**Exercise set:**
1. According to the passage about Clinton and Walker, when and where did Scott Walker announce his campaign for the White House?
2. Extend the passage about Clinton and Walker, picking up right after its final sentence.

**Excerpt to read:**

-- Opening Marker --

Even with the missing details and unanswered questions—where does Clinton stand on the Trans-Pacific Partnership, does she support a Bernie Sanders–style financial transactions tax—this is a progressive vision, informed by the last five years of liberal populist activism, from Occupy Wall Street to the rise of Elizabeth Warren. Once a Democratic Leadership Council Democrat who cut her teeth in the age of Reagan, Clinton is now near the helm of a party that’s turned left from its 1990s centrism toward a neo–New Deal liberalism.*

Mirroring this nod to the left of the Democratic Party was Scott Walker’s wave to the right wing of the Republican Party. On Monday evening, in his home state, the conservative Wisconsin governor announced his campaign for the White House. “Americans deserve a president who will fight and win for them. Someone who will stand up for the right to life, liberty, and the pursuit of happiness. Someone who will stand up for our religious rights and all of our other constitutional rights. Someone who will stand up for America.”

If Clinton gave an agenda for liberal America, Walker sketched a wish list for its conservative counterpart. As president, Walker wants to devolve Medicaid to the states; repeal the Affordable Care Act in full; drill for oil, including completing the Keystone pipeline; cut taxes on “job creators”; and reduce regulations across the board.

-- Closing Marker --

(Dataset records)
-- Opening Marker --

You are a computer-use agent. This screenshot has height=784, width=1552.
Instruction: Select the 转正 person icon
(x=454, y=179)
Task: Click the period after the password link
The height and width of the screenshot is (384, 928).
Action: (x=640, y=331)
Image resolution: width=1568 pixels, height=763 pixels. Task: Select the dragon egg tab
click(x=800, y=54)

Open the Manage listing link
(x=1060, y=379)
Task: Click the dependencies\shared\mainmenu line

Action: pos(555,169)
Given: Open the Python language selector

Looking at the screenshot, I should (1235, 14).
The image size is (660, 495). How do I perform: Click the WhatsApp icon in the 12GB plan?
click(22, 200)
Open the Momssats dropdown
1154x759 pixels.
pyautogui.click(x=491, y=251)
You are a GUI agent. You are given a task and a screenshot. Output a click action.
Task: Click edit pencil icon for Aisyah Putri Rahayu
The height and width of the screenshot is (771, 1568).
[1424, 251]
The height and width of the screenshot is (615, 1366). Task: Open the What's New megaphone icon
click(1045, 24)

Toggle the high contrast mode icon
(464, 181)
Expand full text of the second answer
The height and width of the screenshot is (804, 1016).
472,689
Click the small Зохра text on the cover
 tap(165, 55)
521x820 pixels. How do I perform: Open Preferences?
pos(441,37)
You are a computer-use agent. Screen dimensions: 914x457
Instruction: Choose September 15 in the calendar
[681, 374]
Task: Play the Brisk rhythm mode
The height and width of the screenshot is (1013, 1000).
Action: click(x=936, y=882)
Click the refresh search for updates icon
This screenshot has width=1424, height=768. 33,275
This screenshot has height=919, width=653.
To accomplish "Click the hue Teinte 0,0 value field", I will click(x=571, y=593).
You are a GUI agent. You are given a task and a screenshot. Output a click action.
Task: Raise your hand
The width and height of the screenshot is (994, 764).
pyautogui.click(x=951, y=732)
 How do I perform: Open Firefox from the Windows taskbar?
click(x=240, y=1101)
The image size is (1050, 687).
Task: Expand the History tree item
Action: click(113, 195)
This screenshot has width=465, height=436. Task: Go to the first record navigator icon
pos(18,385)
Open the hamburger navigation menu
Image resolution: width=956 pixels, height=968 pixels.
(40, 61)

-- Closing Marker --

**Answers per task:**
1. On Monday evening, in his home state of Wisconsin.

2.
Likewise, he wants to bring key Wisconsin policies to the country writ large. “Since I’ve been governor,” said Walker, touting his record, “we passed lawsuit reform and regulatory reform. We defunded Planned Parenthood and enacted pro-life legislation. We passed Castle Doctrine and concealed-carry. And we now require a photo ID to vote in the state of Wisconsin.” He continued: “If our reforms can work in a blue state like Wisconsin, they can work anywhere in America.”

Beyond concrete policy ideas, Walker stuffed his speech with red meat. He blasted public assistance—“The people I’ve met tell me that they didn’t come here to become dependent on the government”—and touted America as a place where “the opportunity is equal for all, but the outcome is up to each and every one of us,” as if the poor are poor because of their effort (they earned it) and not their circumstances. He praised supply-side economics and promised that tax cuts would “grow the economy,” despite the poor results in Wisconsin. He touted mandatory drug tests for welfare recipients, and denounced Common Core as a “nationwide school board.”

Walker is a top-tier contender for the GOP nomination. If he wins, he won’t just bring a conservative agenda; he’ll bring one from the hard right that aims for the vulnerable (cuts to services), plays to resentments (voter identification and drug tests), and appeals to his base of working- and middle-class white men.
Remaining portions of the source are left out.